Free agent
- Outfielder
- Born: April 9, 1996 (age 28) Ringgold, Georgia
- Bats: LeftThrows: Left

= Logan Baldwin =

Door dash delivery driver

Joshua Logan Baldwin (born April 9, 1996) is an American professional baseball outfielder who is a free agent.

==Career==
Baldwin attended Ringgold High School in Ringgold, Georgia. After high school, he enrolled at Georgia Southern to play college baseball for the Georgia Southern Eagles.

The San Francisco Giants selected Baldwin in the 21st round, with the 636th overall selection, of the 2017 Major League Baseball draft, and he signed for $60,000. After being drafted, Baldwin was assigned to the Salem-Keizer Volcanoes in early July, hitting .342/.395/.473 with 3 home runs, 25 RBI, and 17 stolen bases over 50 games.
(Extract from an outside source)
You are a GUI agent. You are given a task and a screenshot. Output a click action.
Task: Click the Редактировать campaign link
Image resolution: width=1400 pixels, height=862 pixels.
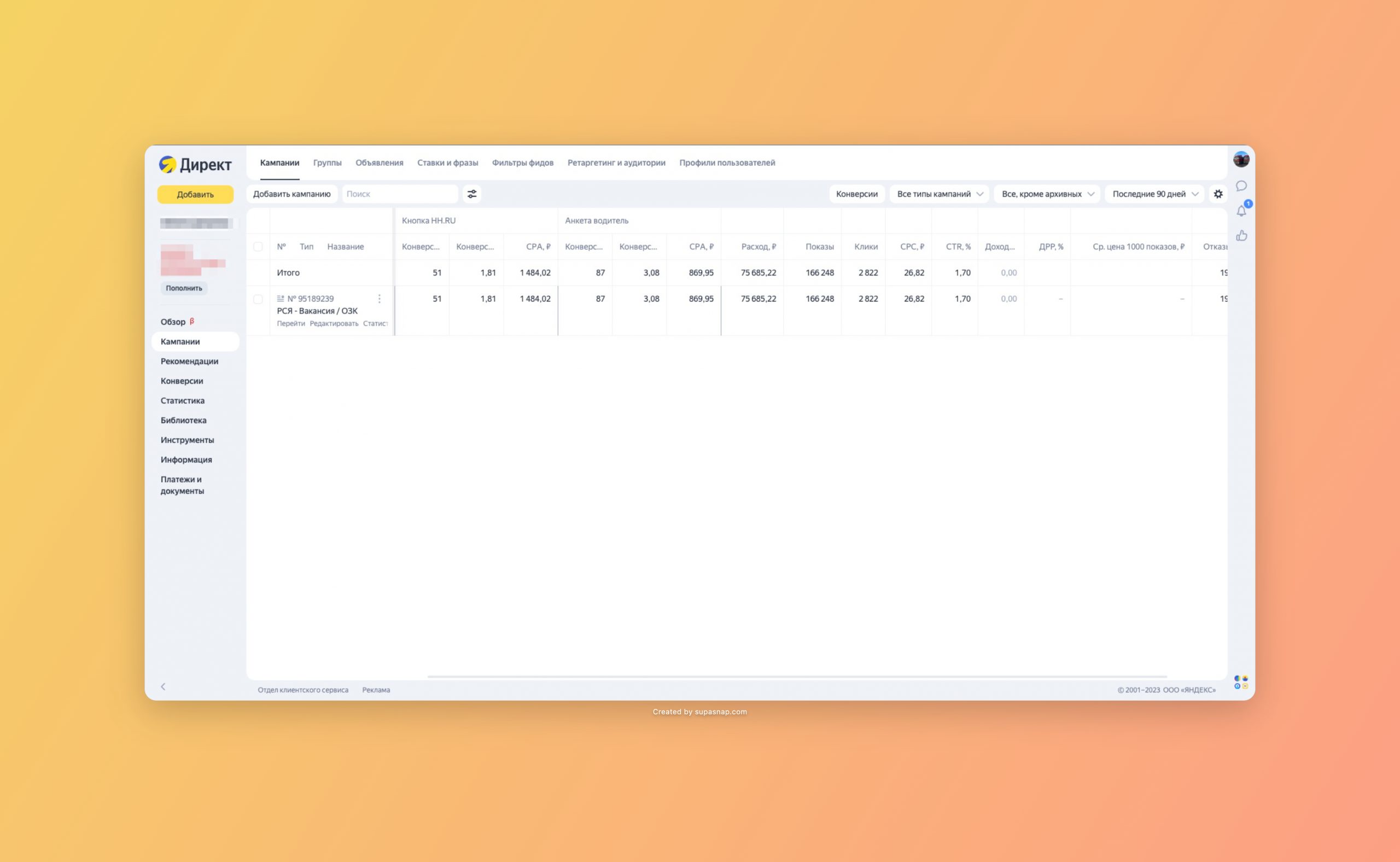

In 2018, Baldwin spent the season with the Single–A Augusta GreenJackets, playing in 121 games and batting .249/.310/.389 with 6 home runs, 44 RBI, and 26 stolen bases. Following the season, he was named a minor league Gold Glove Award winner. He spent the 2019 season with the High–A San Jose Giants, also playing in one game for the rookie–level Arizona League Giants. In 58 games for San Jose, he slashed .204/.243/.309 with 3 home runs, 20 RBI, and 6 stolen bases. On August 16, 2019, Baldwin was released by the Giants organization.